Bernard, to be clear, this is a universal search for dark matter -- all kinds of dark matter, not just a particular kind.
It's very generic, but it's not universal. First, we have to assume that this is a particle, but it has to be a particle which somehow interacts with ordinary matter. There is no guarantee. You can imagine that there is a shadow universe, and that's where the dark matter is, and it doesn't interact except gravitationally. It's somewhat unlikely at least in our own naive particle physics expectation: Any particle is expected to interact in the initial soup of other particles at the really high temperature existing after the Big Bang and it would tend to retain part of its interaction strength even now, but that is not impossible that their interactions be negligible. Take for instance cosmological neutrinos which would require enormous detectors.
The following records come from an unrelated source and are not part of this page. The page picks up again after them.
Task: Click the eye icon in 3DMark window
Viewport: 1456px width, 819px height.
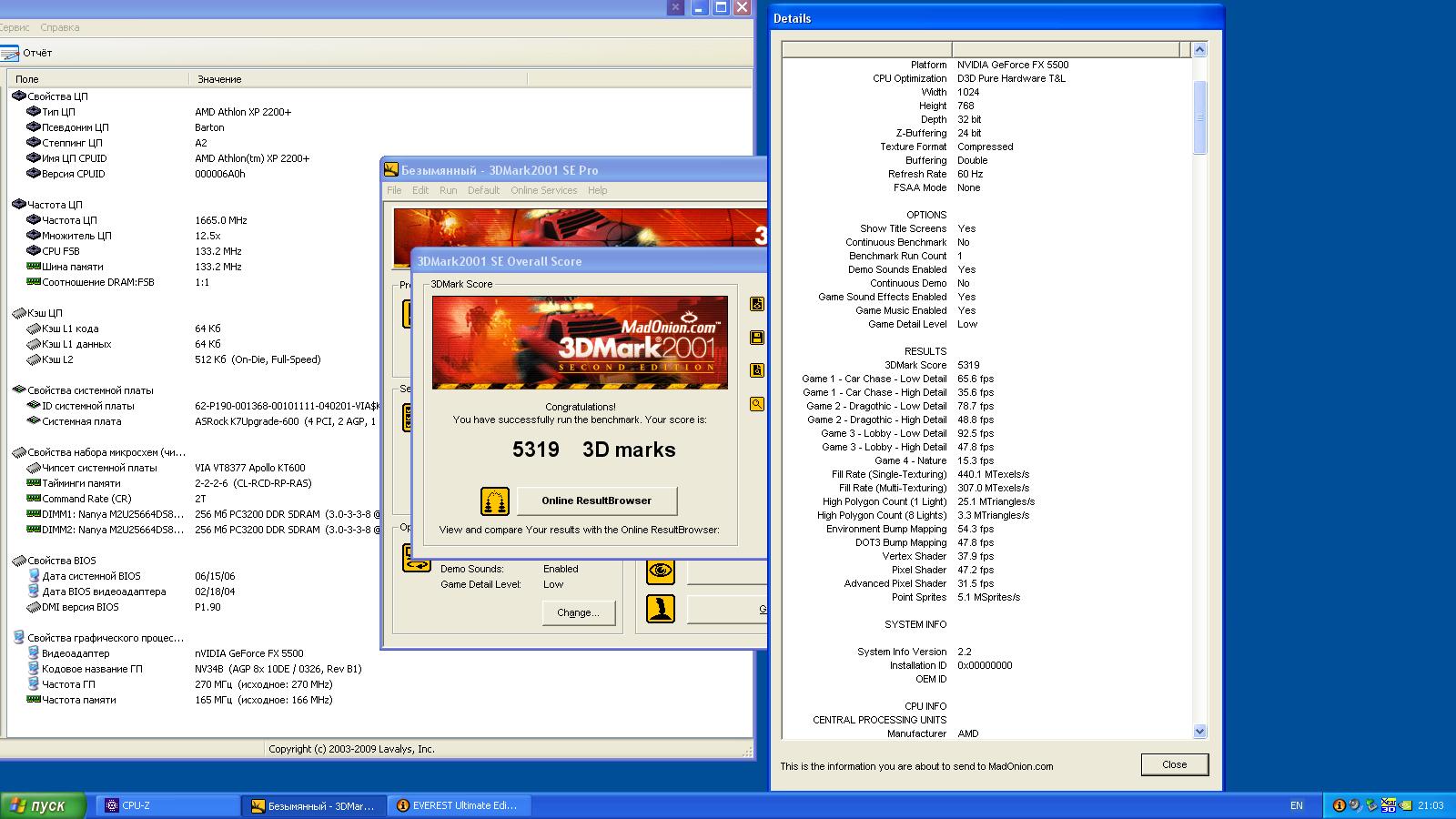Action: 660,571
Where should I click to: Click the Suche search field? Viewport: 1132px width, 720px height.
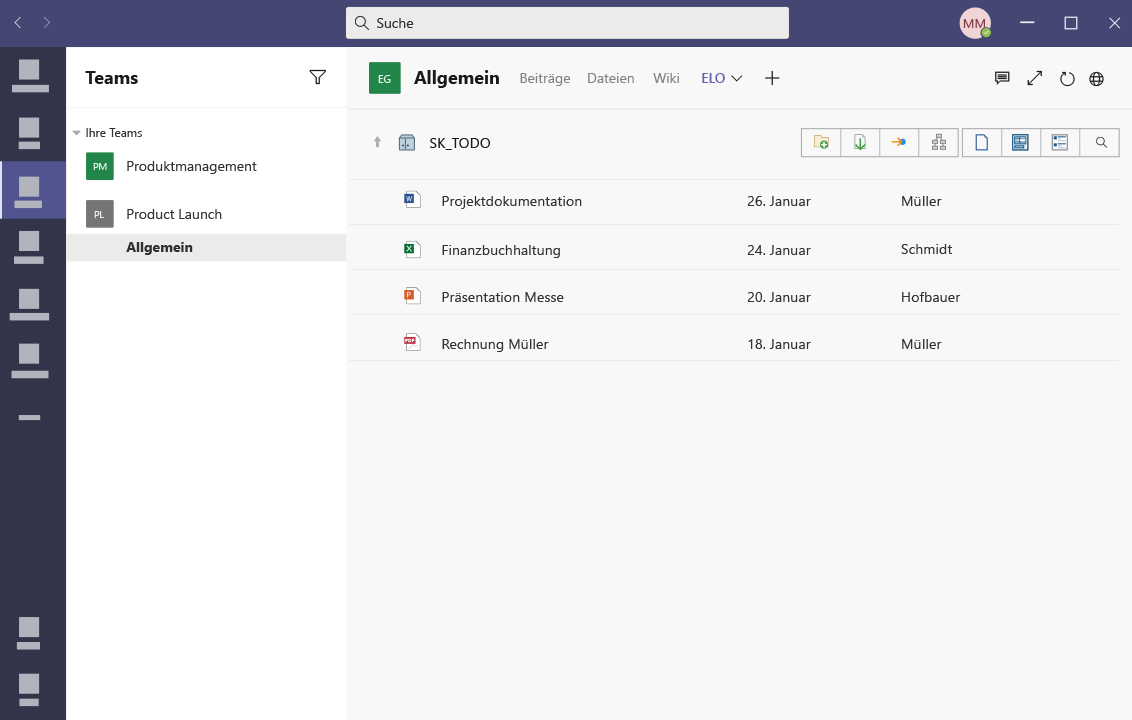(567, 23)
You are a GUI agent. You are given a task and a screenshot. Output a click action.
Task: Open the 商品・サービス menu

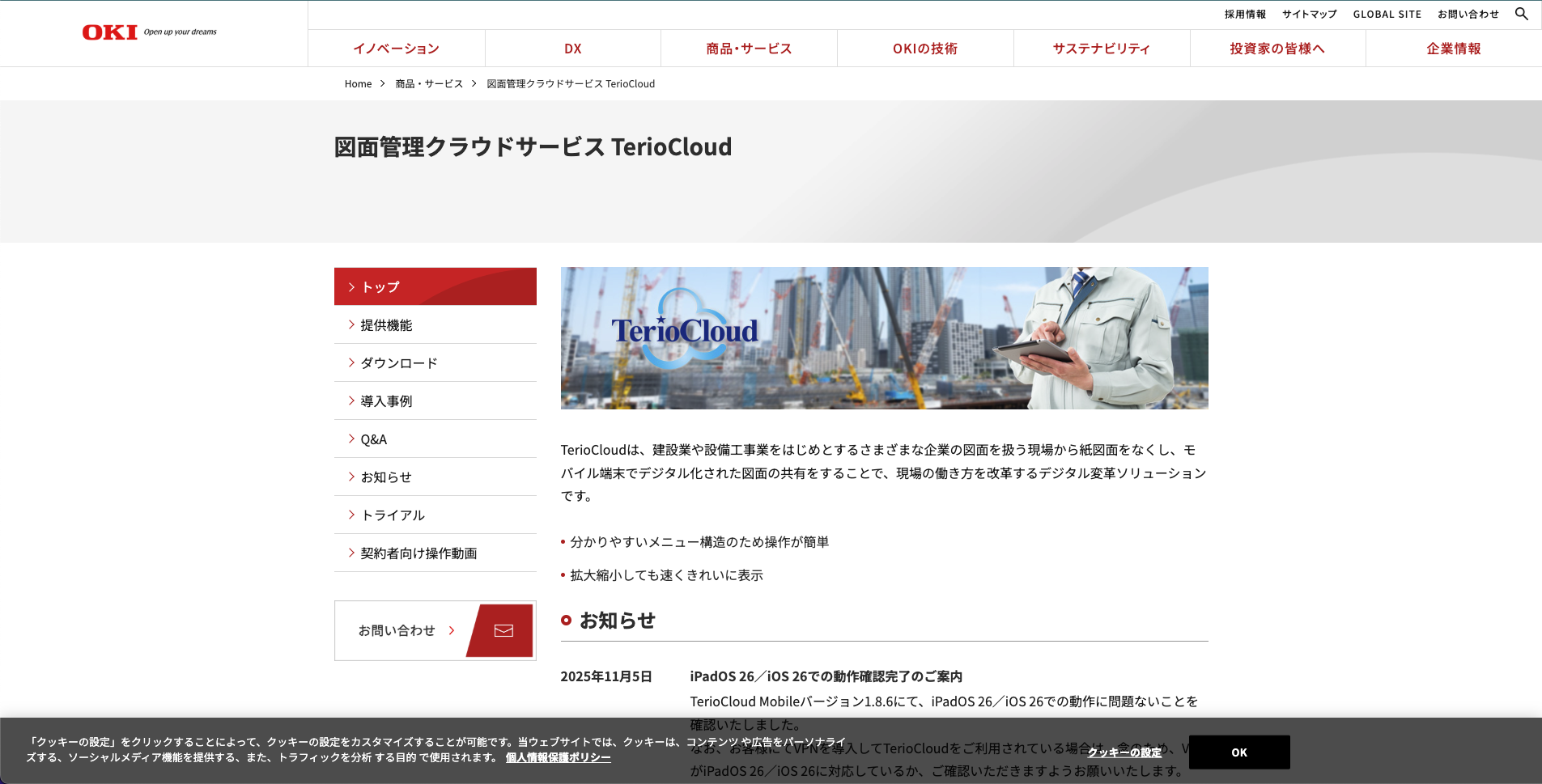tap(749, 49)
In addition, there are particles such as the axion which have a somewhat different way of interacting. They mostly interact with photons which can be provided by the electromagnetic field in a tunable cavity. Another candidate is a dark photon that could convert itself into a real photon. Specially designed electromagnetic field sensors such as ADMX for axions or Dark Radio for dark photon are the preferred way to go and are currently being implemented. But our technologies of solid-state detectors can be useful if they have good enough energy sensitivity.
Bernard, can you talk a little bit about how advances in the technology behind detectors have made you more and more confident that fundamental discovery in dark matter is increasingly likely?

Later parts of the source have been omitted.